Before this we’ve had the final interview tape. All is well on the first night of the trip, with cosy memories of singing ‘The farmer in the dell’ and the three of them in the motel room. But, next day, comes the trauma that’s pushed him so deep into himself he’s never going to get out. T pushes him to say what he is remembering and the reader is able to re-live the horror by way of the third-person narrative that has been used throughout. As ever, we don’t hear the boy’s words unless quoted as play-script, but we know that he is telling T what he remembers about what happens after a car crashes into them. We get the obscene angle of his mother’s neck as she slides down its fender and his own pain as he lies on the gravel. And, crucially, we realise that the boy is never able to see what happened to his father….

…but then Cormier allows his own narrative convention to make things highly ambiguous. ‘He finally turned his head slightly and swivelled his eyes to see – / T: What did you see? / Him. Him. Walking toward him and his mother, tall, saw him tall, taller than ever…. / T: Tell me. It’s important.’ And so on. But we are never quite sure what the boy says. Does he tell T about the voice he recognises, the words the man says and, crucially, the sight that fills his field of vision as he comes close? ‘Grey pants. Him.’ The tape ends with T’s attempts to make him speak separated by five-second intervals. ‘Who? Who? / You must not retreat now. / You must not retreat.’ And so on.

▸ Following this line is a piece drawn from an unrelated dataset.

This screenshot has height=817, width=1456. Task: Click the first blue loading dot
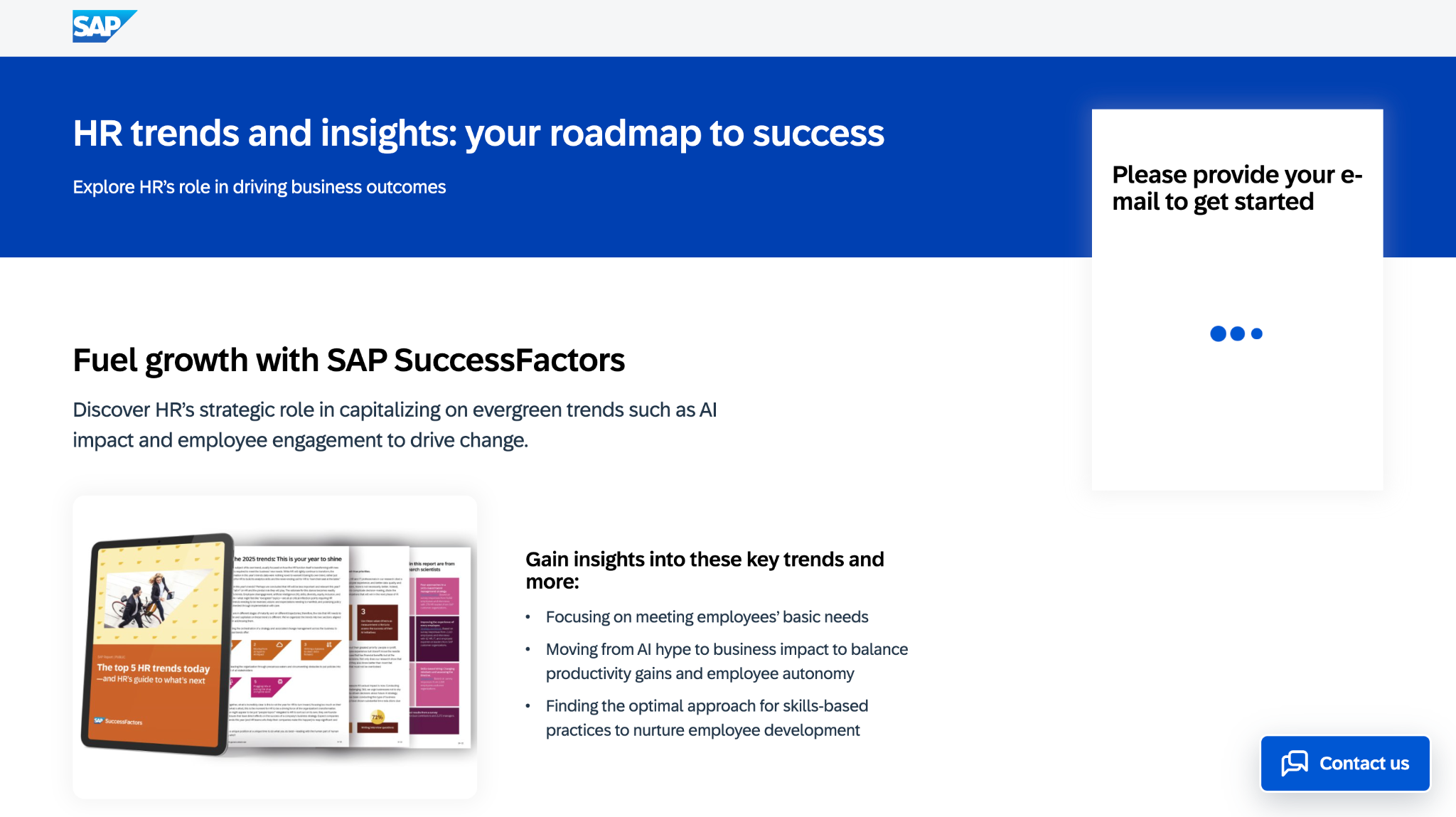tap(1218, 333)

Finally, after a 30-second interval: ‘Let the record show: no response.’

It’s impossible to know whether the boy actually says that the man who orchestrated this little scene was a familiar figure dressed in his habitual grey. The reader knows that the man who was protecting them – because that has always been Grey’s role – is the one who betrays them. But the boy never names him, and perhaps this is enough of a loophole for T. It’s a common plot device in thrillers about corruption at the top, confirming the suspicions of the boy’s mother that absolutely nobody is to be trusted.

After this, we get the sanatorium scene – in which, interestingly, the boy considers himself to be ‘Adam’, not recognising the ‘Paul’ that Dr Dupont calls him. (The third-person narration always refers to him as Adam, even after he discovers he is really Paul Delamonte. Now we know why.) The section ends with the doctor encouraging him to sing ‘The farmer in the dell’ to comfort himself, and with a bitter take on its last line: ‘Heigh-ho the merry-o, / The cheese stands alone…. I smile as I sing because I know, of course, who I am, who I will always be. / I am the cheese.’

Tape 16, the last in the book, is a routine signing-off following this attempt to elicit information about ‘Personnel #2222’. This is the code-name for Grey that the boy’s father had always known and, for the third year in succession, the boy has been unable to tell them what the reader knows to be locked in his consciousness. So the recommendation is for #2222 to be reinstated, as his adherence to procedures following the ‘terminations’ of the boy’s parents was exemplary, and there has only ever been ‘circumstantial evidence’ that he betrayed their whereabouts.

Cormier saves a couple of killer-blows for last. The tape ends with the recommendation that ‘Subject A’s confinement be continued until termination is approved; or… Subject A’s condition be sustained until Subject A obliterates.’ They’re going to kill him, or keep him sedated until he dies of old age. And, on the final page, ‘I am riding the bicycle and I am on Route 31 in Monument, Massachusetts….’

We’re back to the opening of the novel, and the whole of the first paragraph is repeated verbatim. Who knows how many times he is going to try to deliver a package representing the world before the catastrophe to a man he will always believe to be alive?

And is this book as good as I remember? Yes it is.

1 Response to I Am The Cheese – Robert Cormier

  1. Yes, Cormier’s greatest book. A stunning masterpiece of delusion and intricate deception. And a critical analysis worthy of it.
    Patty Campbell, author of Robert Cormier: Daring to Disturb the Universe.